低学年の子供は要領よく、宿題を高学年の子供に教えてもらうことさえ出来た。子供の集団には、スポーツの得意な子、勉強のよくできる子がそろっていて、それなりの社会が成立していたのだ。子供はこんな集団で遊ぶ中で、お互い同士の付き合い方や人間関係のあり方を自然に学んでいった。

“いじめ”もあった が、それを解決する仕組みもあった。喧嘩に強く、腕白な子供に限って、弱い子を“いじめる”ことはなかった。
むしろ裁判官「デミアン」の役割を果たしていたように思う。
 
 今は、ほとんどの子供たちは学校が終わると、それぞれ別々に学習塾に通うか習い事に忙しい。

学習塾に通う子、何らかのスポーツ塾に通う子、踊り、音楽を習う子等が親付でそれぞれ別の社会(グループ)に別れて行動している。グループを超えて子供達が相互に話したり遊んだりする機会が少なくなっているのだ。

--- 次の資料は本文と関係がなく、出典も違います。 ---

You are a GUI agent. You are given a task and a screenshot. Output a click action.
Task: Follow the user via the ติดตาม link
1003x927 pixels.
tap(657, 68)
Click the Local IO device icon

この子供社会のグループ化(分断化)が、時代の流れ(科学技術の進歩)とともに急速に進んできいるのだ。

この傾向は、残念ながら今後進むことがあっても(科学技術の進歩と同様)元に戻ることはないだろう。

現代では、トップアスリートを目指したり、有名大学へ進学するには幼少期から、半端じゃない努力を長期にわたって継続する方が有利だと分かっているからだ。
いろいろな分野で天才の作り方を研究する施設に通う子すらあるそうだ。

時代の流れ(科学技術の進歩)が、子供社会のあり方を根本的に変えつつあるのだ。





子供社会の“いじめ”も、子供社会の目に見えない“分断化”が急速に進みつつあることに原因があるように見える。

では、如何すればよいのか?
ヒントは、制度や法律ではなく、昔アメりカの精神医学者A.カーディナー等が言った「基本的パーソナリティー構造」にあるのではないか。

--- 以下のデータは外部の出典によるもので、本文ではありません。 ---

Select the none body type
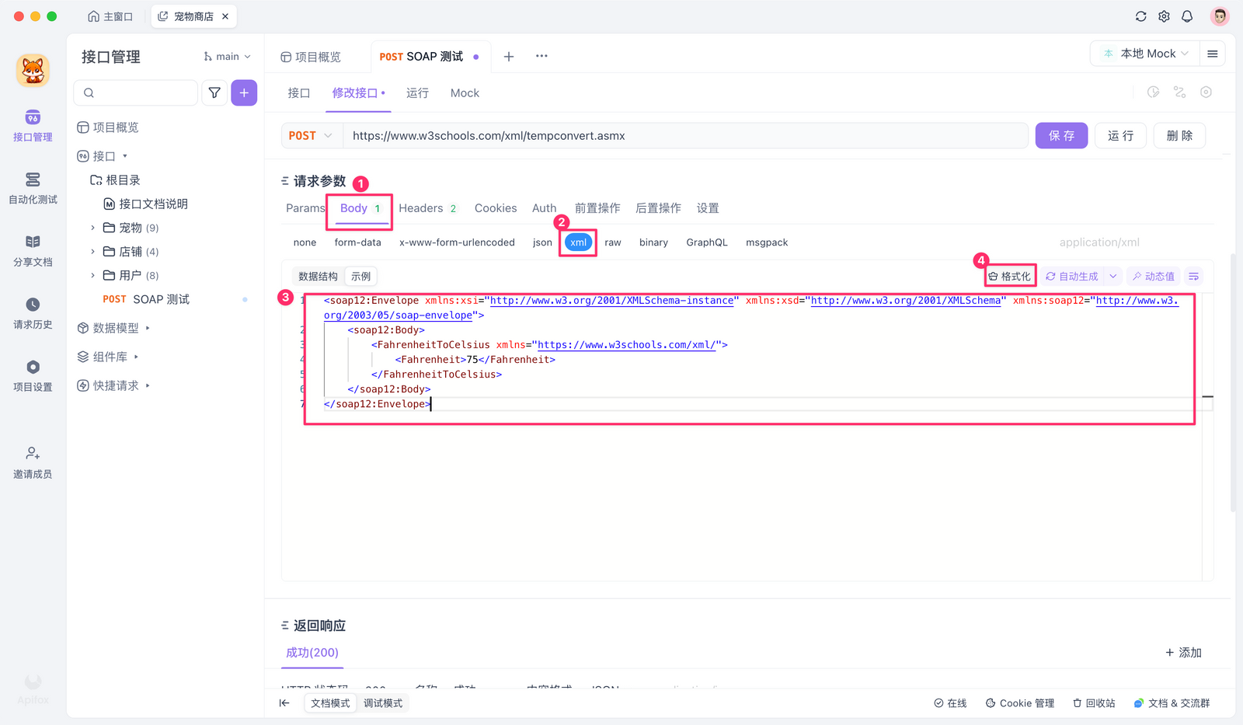1243x725 pixels. pyautogui.click(x=305, y=242)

それは、ある社会で「共通の育児としつけ」に従って育てられた成員は、その共通の幼児体験によってパーソナリティーの中に共通の構造を保つようになるというのだ。つまり、ある安定な社会構造の構築には、育児としつけにおける「母子関係」「家族関係」「衣食住の様式」「男女間のあり方」が重要な役割を果たしていると言うのだ。

これは、当たり前のように聞こえるが、現代、急速に進む社会構造の変化に伴って、子供たちに共通の基本的パーソナリティー構造が失われつつあると言えるのではないか。

これが現代のいじめの最も根本にある問題ではないのか。

で、如何すれば子供たちにこの基本的パーソナリティー構造を取り戻すことが可能だろうか。
 
少し大胆な提案をしてみよう。

この問題の解決策は、法律や制度にあるのではなく、むしろ幼稚園や小学校など子供の教育現場にあるのではないか。



幼少期や学童期の公の学校教育では、勉学、スポーツ、芸術といった特化した能力の育成(それはそれで大切だが)よりも、むしろ、人格形成にかかわる倫理学、論理学や哲学に関わる教育が必要ではないだろうか。

これまで学校教育で、重要だった学業は、情報社会の進歩によってわざわざ学校でなくてもどこででも自分で学ぶことが可能になっているからだ。

今、日本では「道徳」を必須科目にする動きがあるそうだ。
「道徳」もある意味では倫理学や哲学のカテゴリーに含まれるが、「道徳」と言うと子供の行動に大人が口出しして、昔ながらの伝統的な考え方を押し付けるだけの、一方向的な響きがある。

権力側が子供の行動を監視・規制するための手段のようにしか聞こえない(そうではないかも知れないが)。現代ではもっと進んでグローバルな考え方を子供時代に養う必要があるのではないか。

つまり今後の、学童教育の基本は、グローバル化しつつある社会構造に対応できる能力を養うこと、つまり人権、自由、民主主義を基礎にした「人間として自分はどう生きるべきか」といった内容を仲間と議論しながら論理的に考える力を身に着けさせることではないだろうか。

子供たちが、自由に論理的に「倫理」や「哲学」について考える能力を培(つちか)うのだ。
科目の名称も「道徳」というより「哲学」とした方が学ぶ子供に大きなモチベーションが与えるに違いない。

つまり古代ギリシャの教育法の復活だ。

“いじめ” (子供社会の分断化)問題の解決は、大袈裟に言えば学校の教育あり方を、今、根本的に考え直すことにあるのではないだろうか。